Today, members of the Black Caucus introduced a resolution urging states to remove the confederate battle flag. The CBC introduced a resolution honoring the nine shooting victims of the Emanuel AME Church in Charleston, South Carolina. Tomorrow many of the members will attend the funeral of SC State Senator Clementa Pinckney.
The other victims of the June 16, shooting during a bible study class were, Rev. Daniel Simmons, Sr., Tywanza Sanders, Cynthia Hurd, Sharonda Singleton, Myra Thompson, Susie Jackson, Ethel Lance, and Rev. DePayne Middleton-Doctor.
“A hate crime of this nature must lead to effective legislation that will curtail similar incidences in the future,” said CBC Chairman G. K. Butterfield in a statement late today.
“We acknowledge that demanding the removal of these hurtful images and symbols that represent decades of hatred and oppression is only the first step in addressing the racism plaguing our country, but we must also acknowledge that symbols matter,” said Rep. Emanuel Cleaver (D-MO).

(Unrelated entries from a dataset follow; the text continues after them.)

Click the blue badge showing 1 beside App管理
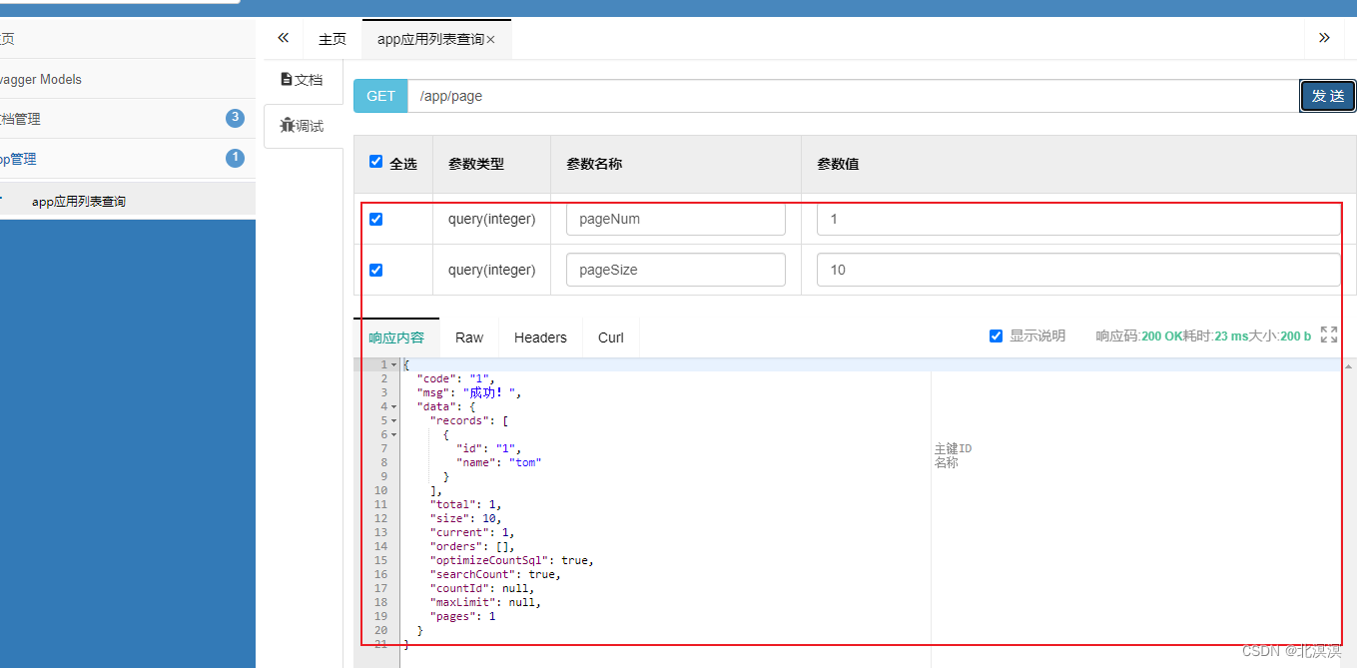tap(234, 158)
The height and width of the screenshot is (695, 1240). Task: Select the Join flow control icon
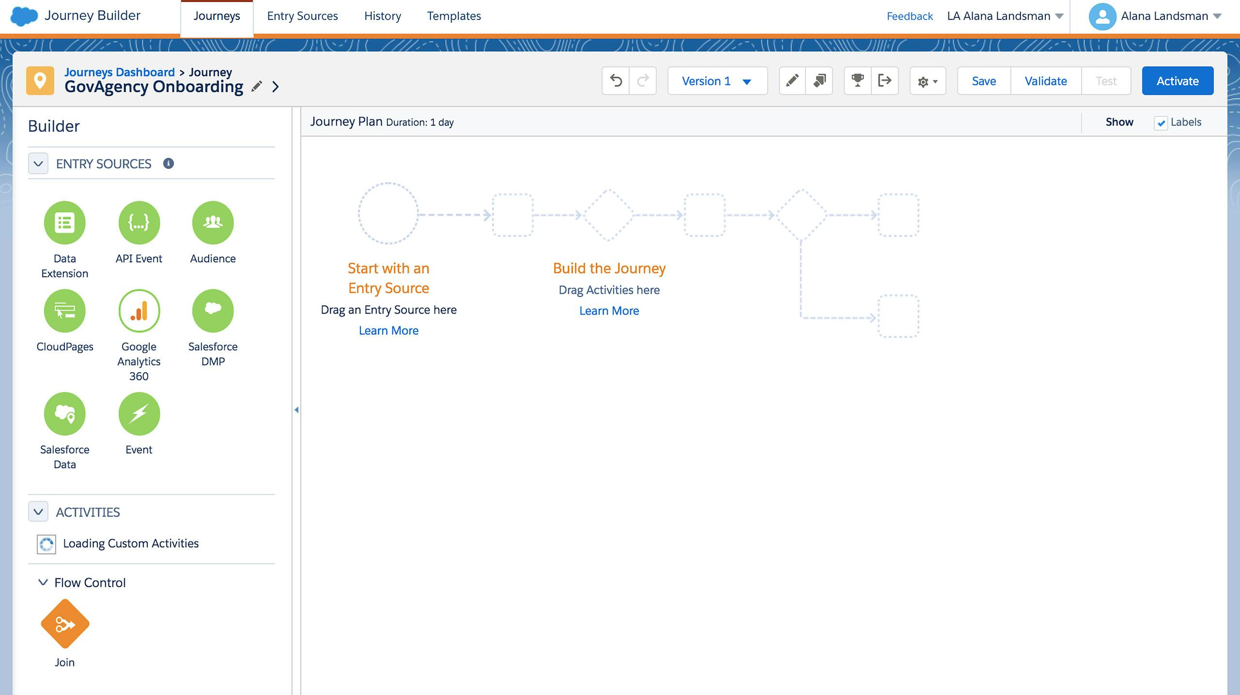coord(65,627)
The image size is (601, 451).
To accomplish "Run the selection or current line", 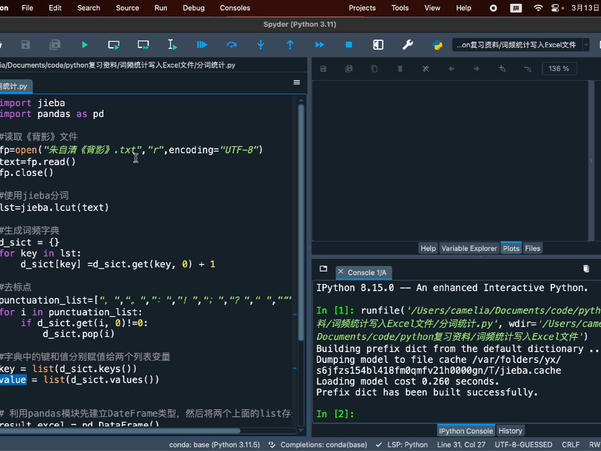I will click(x=172, y=45).
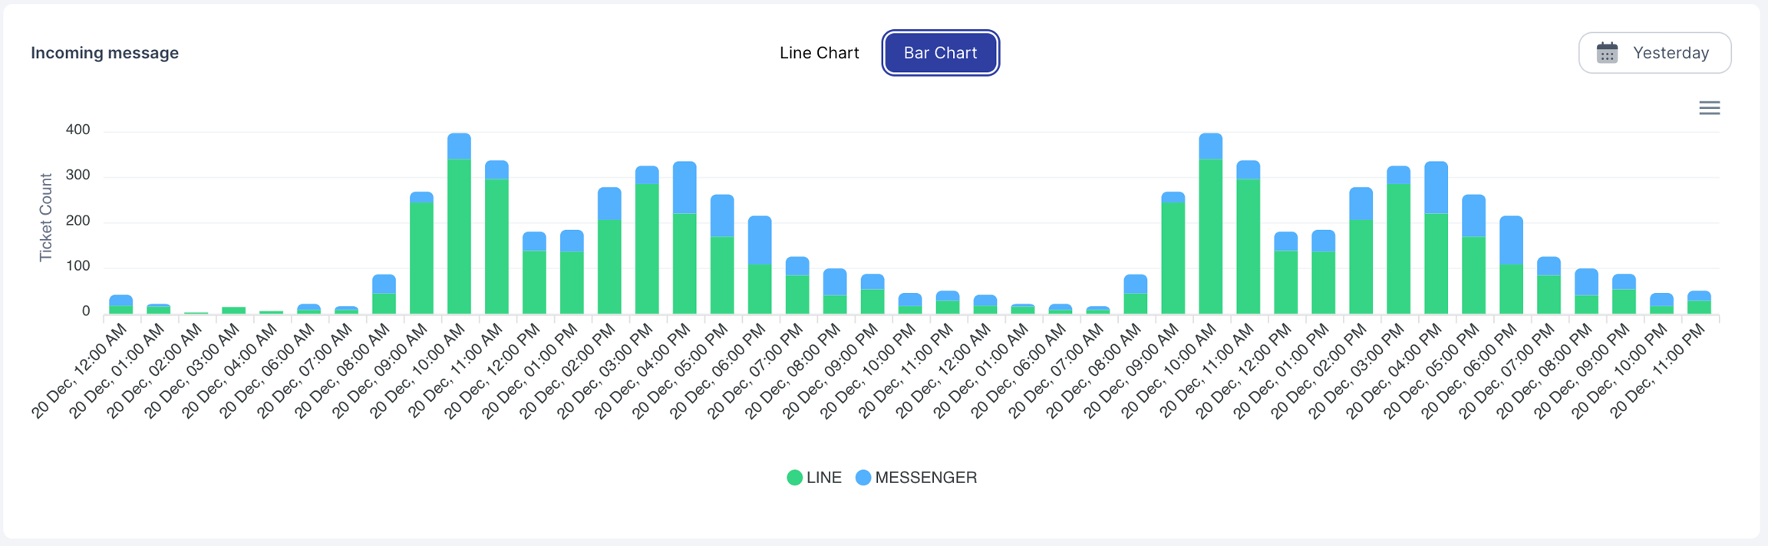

“As the conscience of the Congress, we must exhibit an unyielding commitment to help this country solve its centuries old challenges with racism and prejudice. Today, we start by taking our nation’s conscience to task on the real meaning of a symbol entrenched in hatred, racism, and violent oppression,” Cleaver added in a statement.
The resolution calls for:
••• Immediate removal of the Confederate battle flag from the grounds of the South Carolina State House;
••• Discontinuing sale of the Confederate flag merchandise by retailers;
••• Removal of the symbolic and/or actual references to the Confederacy in the seven states where they still remain; and
••• Banning use of the Confederate battle flag and its likeness on any governmental property, not excluding license plates.